BiLSTM (Bidirectional Long Short-Term Memory Networks) with MLP(Multi-layer Perceptron)

I am trying to implement the network architecture of this paper Speaker Change Detection in Broadcast TV using Bidirectional Long Short-Term Memory Networks, by Ruiqing Yin, Herve Bredin, Claude Barras, which is as, enter image description here

The model is composed of two Bi-LSTM (Bi-LSTM 1 and 2) and a multi-layer perceptron (MLP) whose weights are shared across the sequence. B. Bi-LSTM1 has 64 outputs (32 forward and 32 backward). Bi-LSTM2 has 40 (20 each). The fully connected layers are 40-, 10- and 1-dimensional respectively. The output of both forward and backward LSTMs are concatenated and fed forward to the next layer. The shared MLP is made of three fully connected feedforward layers, using tanh activation function for the first two layers, and a sigmoid activation function for the last layer, in order to output a score between 0 and 1. I have taken reference from various sources and come up with following code,

model = Sequential()

model.add(Bidirectional(LSTM(64, return_sequences=True)))
model.add(Bidirectional(LSTM(40, return_sequences=True)))
model.add(TimeDistributed(Dense(40,activation='tanh')))
model.add(TimeDistributed(Dense(10,activation='tanh')))
model.add(TimeDistributed(Dense(1, activation='sigmoid')))

model.build(input_shape=(None, 200, 35))
model.summary()

I am confused with TimeDistributed layer and how can it simulate an MLP, also how the weights are being shared, can you at least point out that whether I am doing right or not.

Solution

As the architecture in the paper suggests, you basically want to push each of the hidden states (which are themselves time distributed) into separate dense layers (thus forming an MLP at each time state).

Model: "sequential"
_________________________________________________________________
Layer (type)                 Output Shape              Param #   
=================================================================
bidirectional (Bidirectional (None, 200, 128)          51200     
_________________________________________________________________
bidirectional_1 (Bidirection (None, 200, 80)           54080     
_________________________________________________________________
time_distributed (TimeDistri (None, 200, 40)           3240      
_________________________________________________________________
time_distributed_1 (TimeDist (None, 200, 10)           410       
_________________________________________________________________
time_distributed_2 (TimeDist (None, 200, 1)            11        
=================================================================
Total params: 108,941
Trainable params: 108,941
Non-trainable params: 0

The Bi-LSTM here is set to return_sequence = True. Therefore it returns the hidden state sequence to the subsequent layer. If you push this sequence into a Dense layer, it wouldn't make sense since you are going to return a 3D tensor (batch, time, feature). Now, if you want to form a Dense network at each time, you will need it to be Time distributed.

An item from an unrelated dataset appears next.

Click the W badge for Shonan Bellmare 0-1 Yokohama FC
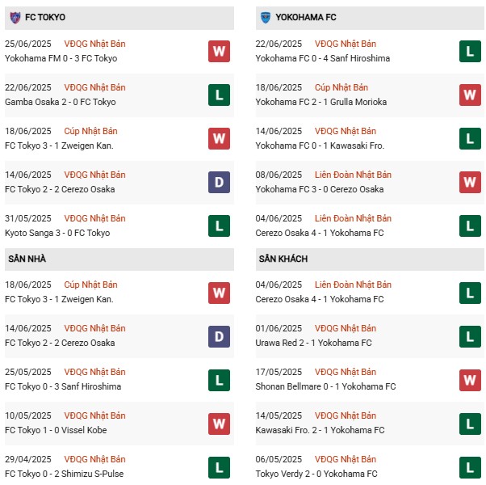The width and height of the screenshot is (486, 485). tap(470, 380)
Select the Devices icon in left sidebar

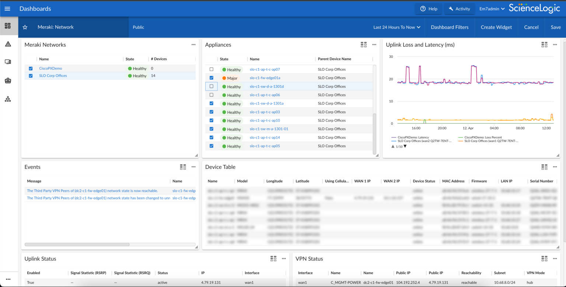[x=8, y=62]
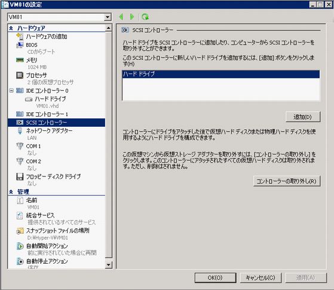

As the output shape suggests, this layer creates a 40 node layer at each of the 200 time steps that are the output of the Bi-LSTM before (hidden states). Each of these is then stacked with 10 node layer as well (None, 200, 10). Similarly, the logic follows.

If your doubt is what TimeDistributed layers are - as per official documentation.

This wrapper allows applying a layer to every temporal slice of an input.

The final goal is speaker change detection. Meaning that you want to predict the speaker or probability of a speaker at each of the 200 time steps. Therefore the output layer returns 200 logits (None, 200, 1).

Hope that solves your confusion.

Another intuitive way of looking at it -

Your Bi-LSTM is set to return sequences instead of just features. Each time step in this sequence that is returned needs to have a Dense network of its own. TimeDistributed Dense is basically a layer that takes in an input sequence and inputs it to separate dense nodes at each time step. So, instead of having 40 nodes like a standard Dense layer, it has 200 X 40 nodes, where the input to say the 3rd 40 nodes, is the 3rd time step from the Bi-LSTM. This simulates a time distributed MLP over the Bi-LSTM sequences.

A good visual intuition that I prefer when working with LSTMs -

If you DONT return sequences, the output of the LSTM is just a single value of ht (LHS of the image below)
If you return sequences, the output is a sequence (h0 to ht) (RHS of the image below)

Adding a Dense layer, in the first case will only take in ht as input. In the second case, you will need a TimeDistributed Dense, which will "stack" on top of each of the h0 to ht.